That Mona Lisa Smile and Stendhal Syndrome
A few weeks ago I got to finally visit the Louvre in Paris. A word of warning: this is the second biggest museum in the world. Even knowing this didn’t not prepare me for the sheer scale of the place. It is ENORMOUS. Unbelievably big. I’ve walked round the outside of it several times but it never sank in how huge it is. With this in mind, we planned to go to one exhibit first and see how much time we had after that. I’m glad we made this decision because by the time we’d corralled the group and walked what felt like about a mile (it may actually have been close to this) we were running out of time.
The exhibit was of course the Mona Lisa, by Leonardo Da Vinci. We walked past countless works of breathtakingly amazing art. I had to stop even glancing around me. I’m somewhat prone to Stendhal syndrome, that psychosomatic disorder where a person becomes totally overwhelmed by beauty to the extent they can faint or become otherwise incapacitated. So I focused on just getting us all to the painting.
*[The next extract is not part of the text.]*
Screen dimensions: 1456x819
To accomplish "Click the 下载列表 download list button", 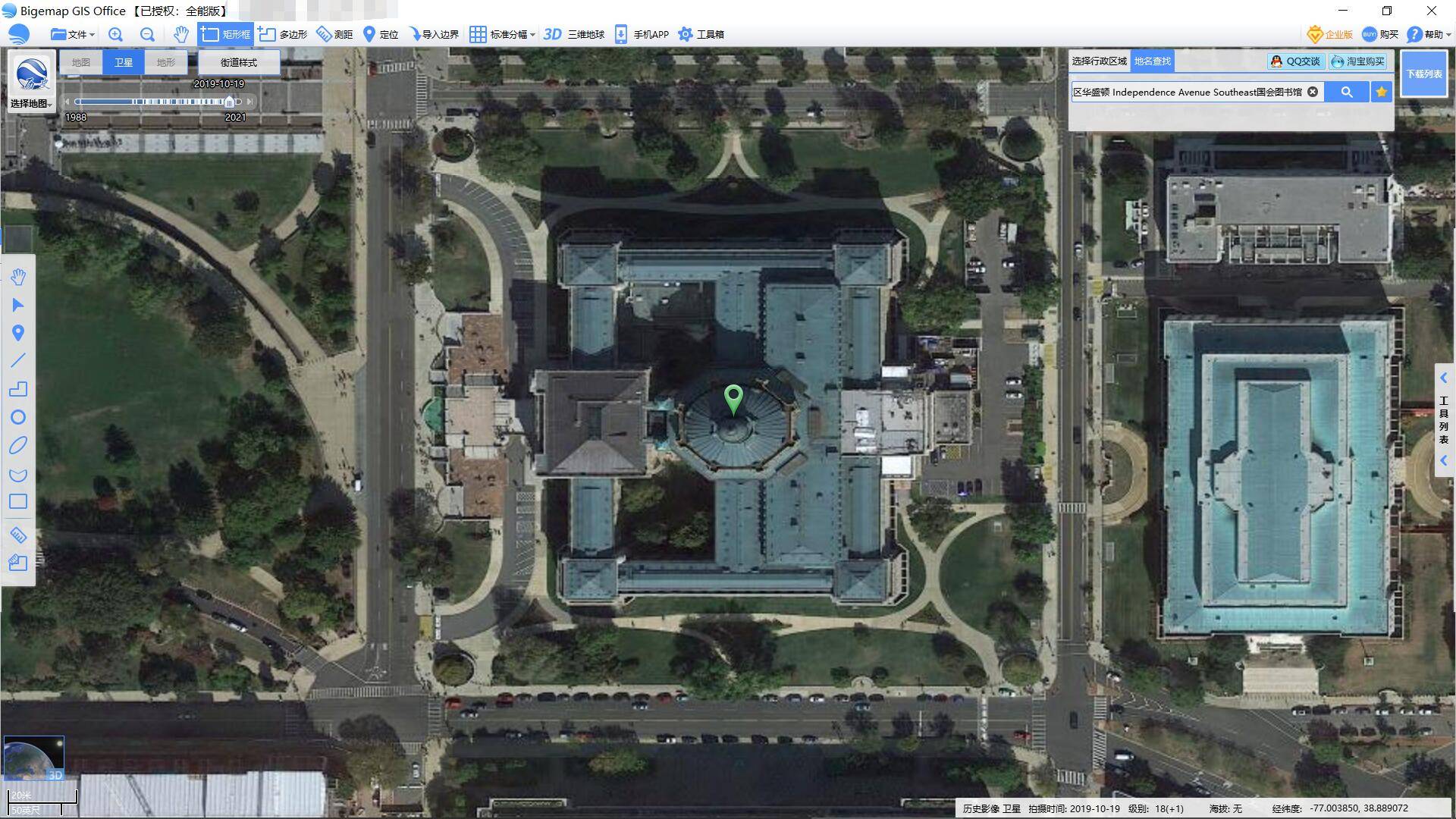I will point(1423,74).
I’m afraid I was underwhelmed. This is the most famous painting in the world:
It’s quite dull, behind bulletproof glass and a horde of people snapping away. To me, it had no atmosphere except that which the long walk and expectation created. It didn’t overwhelm me, even though I was primed to be knocked over. Worth billions itself and worth billions more through related merchandising, I just thought, “Meh!” and turned away. Call me a Phillistine if you like but it did nothing for me.
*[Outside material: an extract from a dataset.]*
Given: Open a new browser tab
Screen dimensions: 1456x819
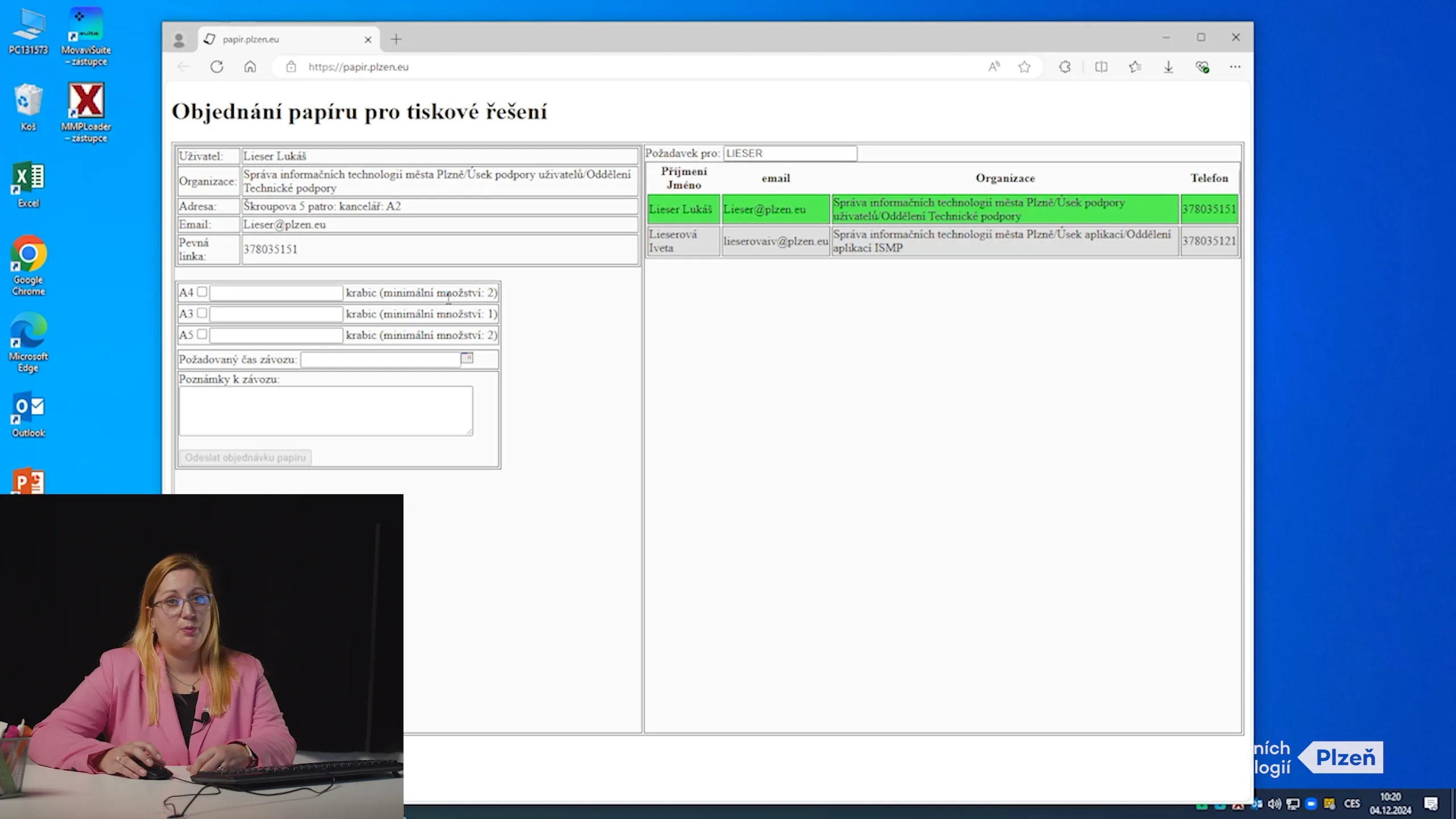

Later that evening, I finally had my portrait sketched at the artists’ square at Montmartre. The artists were doing good business and one offered to do mine for just 20 euros; I glanced at his work and decided to sit. Everyone agreed that he’d done astounding work for just fifteen minutes sketching.
Art and beauty are very subjective things but I’d rather appreciate something for its appeal to me than be swept along with the hype.